The Georgia Public Service Commission approved a $1.8 billion Georgia Power Co. rate increase Tuesday, raising rates by 12% over three years after tweaking an agreement between the company and commission staff to give the company more of what it wanted.
The all-Republican regulatory commission voted 4-1 for the plan, after agreeing to give the company more money to build charging infrastructure for electric vehicles, adopting a lower payment rate for electricity generated by rooftop solar panels than staff had recommended, and letting the company earn more on its capital than staff had recommended.
The company had originally proposed a $2.9 billion rate increase, compared to $529 million that staff said was justified. The unit of Atlanta-based Southern Co. will get about as much as the $1.77 billion commissioners voted for in 2019.
Georgia Power says residential customers who use 1,000 kilowatt hours of electricity will see their bills go up by $3.60 a month in January. That’s an increase of 2.8% over the $128 such customers now pay. Increases of roughly 4.5% would follow in both 2024 and 2025, pushing bills to around $144 a month.

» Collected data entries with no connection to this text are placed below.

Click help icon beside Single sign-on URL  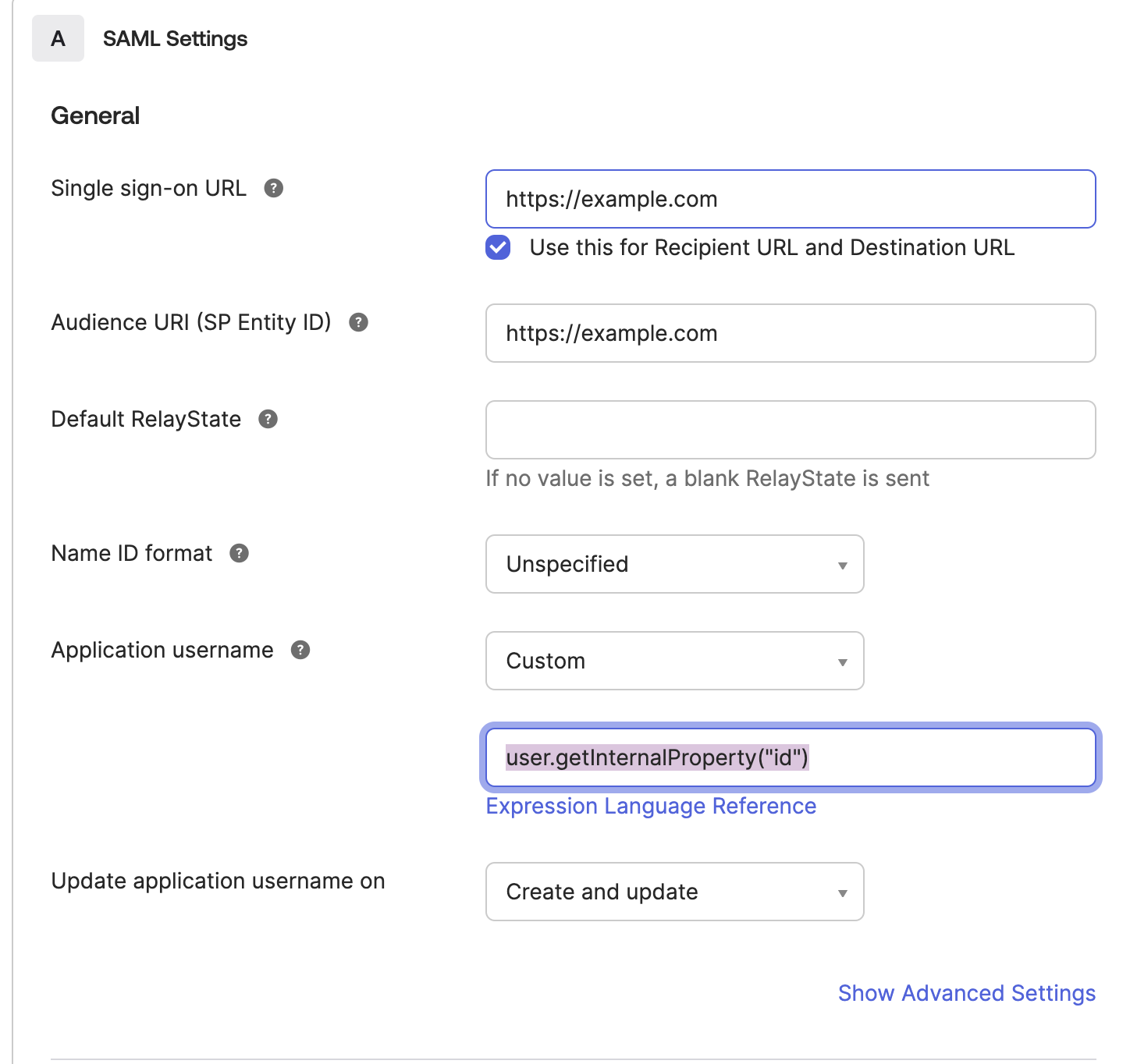click(273, 188)
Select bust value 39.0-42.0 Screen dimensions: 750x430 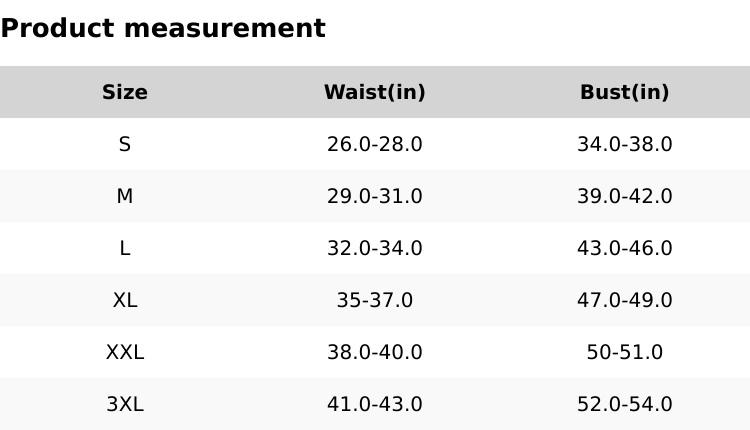625,196
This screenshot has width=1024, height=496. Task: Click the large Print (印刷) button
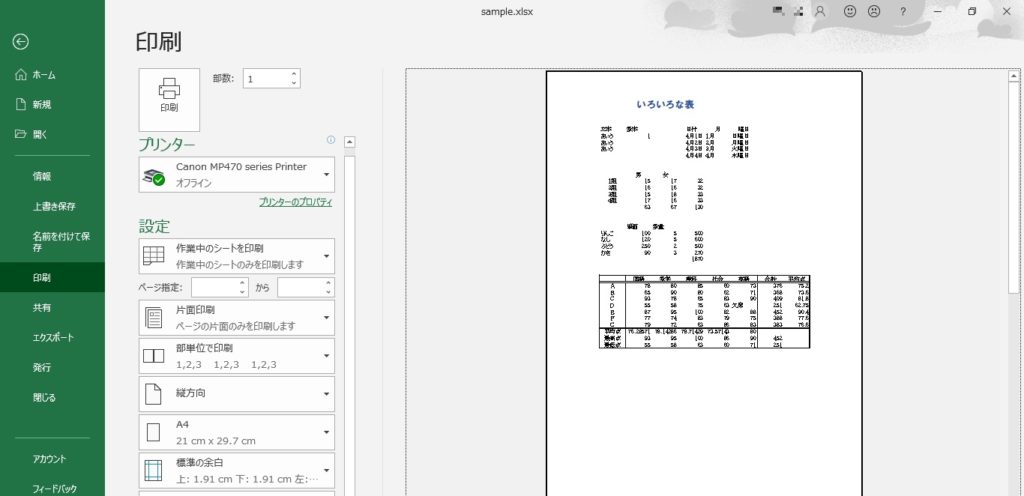click(169, 99)
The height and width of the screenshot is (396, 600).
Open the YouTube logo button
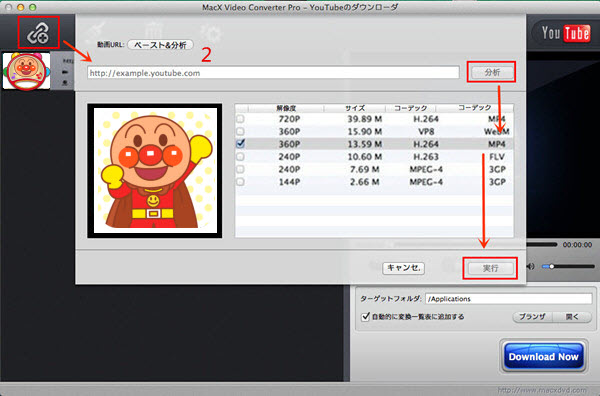[x=566, y=33]
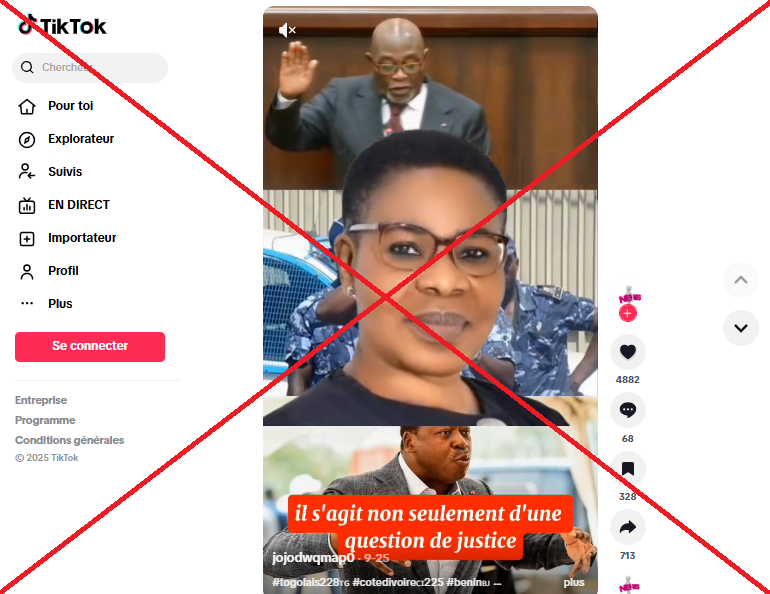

Those won’t be the only increases for customers. Georgia Power is likely to ask the commission early next year to let it charge its 2.7 million customers more to cover higher natural gas costs. The commission has already approved an increase when the third nuclear reactor at Plant Vogtle begins generating electricity, also likely early next year. And a larger Vogtle-related increase would come when the fourth reactor is finished, possibly in 2024.
Commissioner Lauren “Bubba” McDonald was the lone dissenter. He attempted multiple times to lower the company’s return on equity, which drives company profits. The staff-company settlement set rates to generate a return of 10.5%, which critics say is already too high. But Georgia allows the company to reap a higher return if it can do so without raising rates.
The company wanted to keep everything up to 12%, while the staff recommended 11.5%. A motion by Commissioner Tricia Pridemore, the body’s chair, set the level at 11.9%. That means Georgia Power could earn an extra $200 million above what staff had proposed over three years.
Pridemore said a high return is needed to offset inflation and rising interest rates, saying a high return would “maintain the company’s financial integrity and efficiency incentives to ultimately benefit customers.”
McDonald, though, said Georgia Power should not need to be bribed with extra profits to run an efficient business.
“The earnings the company makes to supposedly incentivize them to run a good business, that doesn’t sit particularly well with me,” McDonald said in an interview after the vote. “They do run a good business and they should run it without being incentivized.”
Pridemore’s motion also changed how profits above the 12% level would be handled. Instead of using 70% of the money to pay for costs like decommissioned coal plants, the commission kept the current split of 40% for customer refunds, 40% for stranded assets and 20% for additional company profit. That might generate $40 million in customer refunds over three years.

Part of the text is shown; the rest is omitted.